Instructions for the task →
Please say how many lines below include the word "agent", with nothing beyond the number.
[[ Excerpted data open ]]
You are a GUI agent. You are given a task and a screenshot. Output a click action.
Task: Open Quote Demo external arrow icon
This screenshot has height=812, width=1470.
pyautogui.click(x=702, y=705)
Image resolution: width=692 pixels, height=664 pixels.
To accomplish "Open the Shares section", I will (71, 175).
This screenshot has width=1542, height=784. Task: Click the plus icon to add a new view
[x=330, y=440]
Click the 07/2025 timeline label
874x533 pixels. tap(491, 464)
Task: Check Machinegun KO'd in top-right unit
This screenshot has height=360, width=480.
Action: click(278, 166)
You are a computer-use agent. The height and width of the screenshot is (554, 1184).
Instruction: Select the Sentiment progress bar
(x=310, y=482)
[[ Excerpted data closed ]]
Solution to this task →
2